Chapter 19
Evangeline was pacing the hall when Joan came into the house. “Oh, Joan!” she exclaimed, stopping short at her entrance. “There you are!”
It dawned on Joan that she’d been gone a long time—and that Evangeline had been worried. She untied her bonnet and handed it to Smythe. “Yes, at last! I’ve no idea how the time got away from us.”
Her aunt’s mouth tightened. “Indeed.” Mustering a patently false smile, she held out her arm. “It must have been an exceedingly pleasant drive. Come tell me all about it. Smythe, ring for tea, please.”
The butler, who wore his usual stony face, bowed. Joan chewed her lip as she followed her aunt to the drawing room. Oh, dear. She’d got used to her aunt’s more permissive attitude, and gone too far. She thought of what Mother would say if she were here, and felt a little nauseated.

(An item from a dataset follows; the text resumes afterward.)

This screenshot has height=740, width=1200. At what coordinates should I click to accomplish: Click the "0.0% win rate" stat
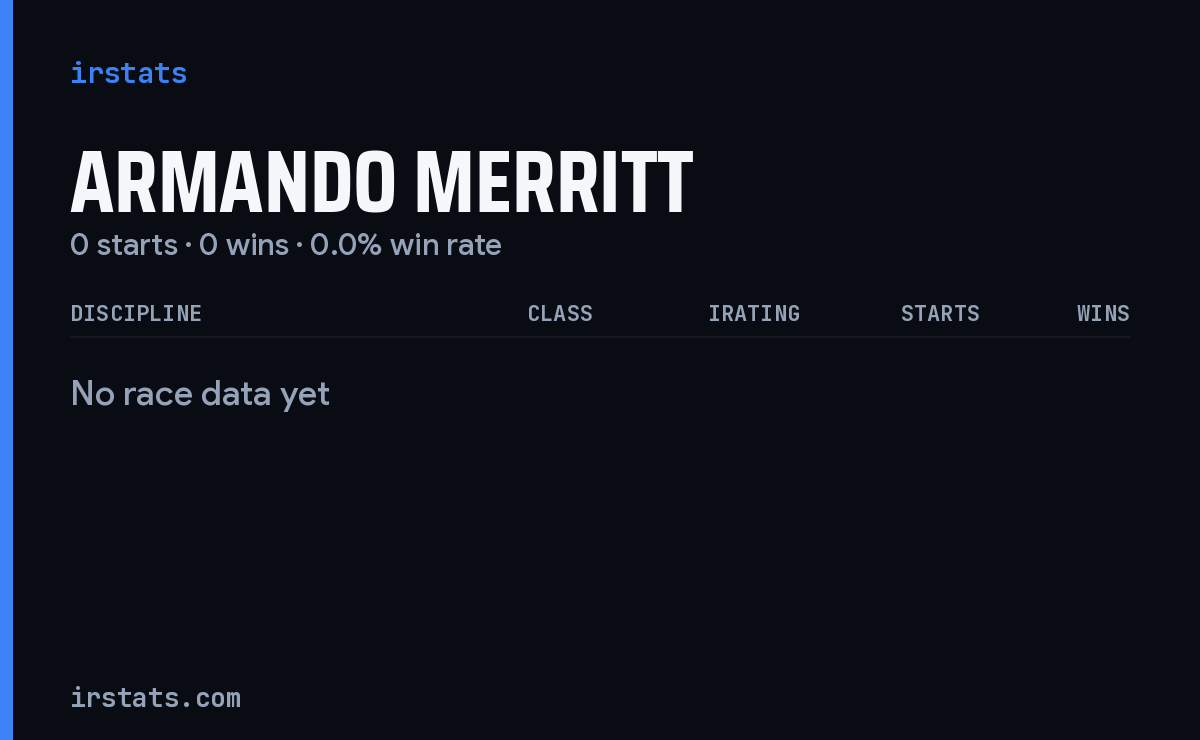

“Well?” Evangeline closed the drawing room door behind her.
“You’ll never guess—we went ballooning!” Joan put on a wide smile and prayed for the best. “It was such a complete surprise to me, but I shall never forget it!”
Her aunt’s lips parted. “Ballooning? Up in the air?”
“Oh, yes, and it was brilliant!” she enthused, remembering the view. “We didn’t go very high, but could still see ever so far—the city looked like a trifling little huddle of buildings along the river, visible all the way from St. Paul’s to Chelsea and even further! I never dreamt of such things!”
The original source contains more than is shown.